Find the average rate of change of the function over the given interval. f(x) = 3x − 2; [0, 5]

Answer 1

The average rate of change of the function over the given interval is 3.

Step-by-step explanation:

To find the average rate of change of the function over the given interval, we need to calculate the change in the function values and divide it by the change in the input values.

Step 1: Calculate the function values for the two endpoints of the interval.

f(0) = 3(0) - 2 = -2

f(5) = 3(5) - 2 = 13

Step 2: Calculate the change in the function values.

Change in function values = f(5) - f(0) = 13 - (-2) = 15

Step 3: Calculate the change in the input values.

Change in input values = 5 - 0 = 5

Step 4: Divide the change in function values by the change in input values.
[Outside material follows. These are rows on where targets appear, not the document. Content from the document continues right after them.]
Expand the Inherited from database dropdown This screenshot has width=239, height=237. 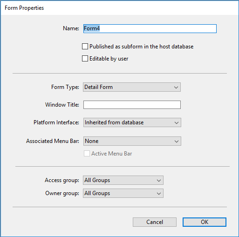pos(132,122)
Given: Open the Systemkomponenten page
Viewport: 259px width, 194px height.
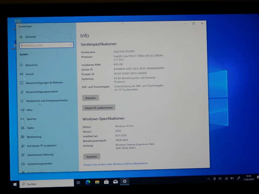Looking at the screenshot, I should tap(40, 164).
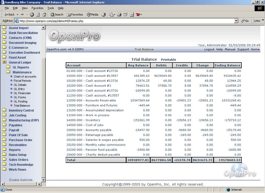Open the Favorites toolbar button
265x193 pixels.
[x=75, y=15]
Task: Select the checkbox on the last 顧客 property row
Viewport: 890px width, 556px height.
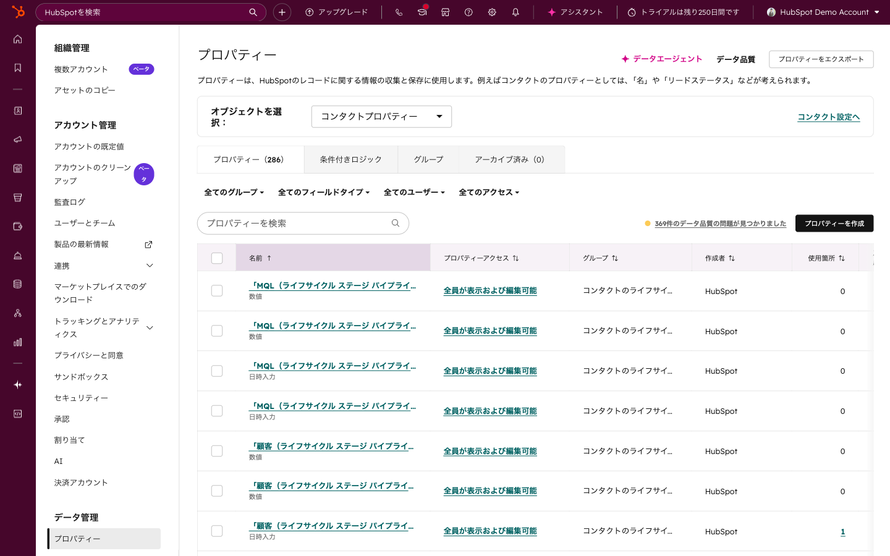Action: pos(217,531)
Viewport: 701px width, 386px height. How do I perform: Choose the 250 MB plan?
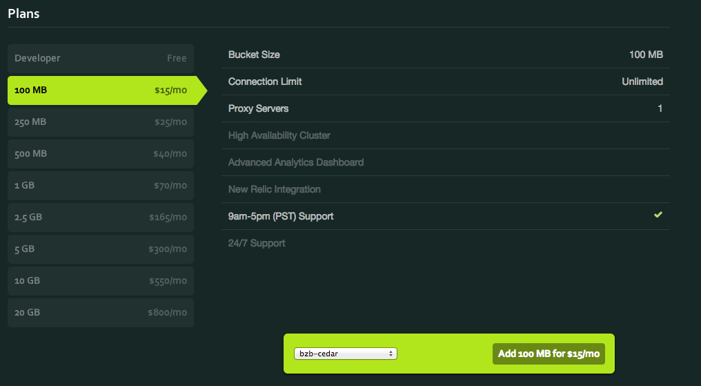pyautogui.click(x=101, y=122)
Average rate of change = (Change in function values) / (Change in input values) = 15 / 5 = 3

Answer 2

To find the avarage rate of change, we first need to find our y-coordinates.
This brings us to our first step: filling in the x-coordinates (of the domain) in the formula.

f(0) = 3*0 - 2 = -2
f(5) = 3*5 - 2 = 15- 2 = 13

We now have found the following coordinates
(0,-2) and (5,13).

To find the avarage rate of change we need to use the following formula:
rate of change = Δy / Δx
With Δ representing the change of coordinates. Filling in this formula, gives us:
rate of change =
`(13 - -2)/(5 - 0) = (15)/(5) = 3`

So our answer: the average rate of change on the interval (domain) [0,5] is 3.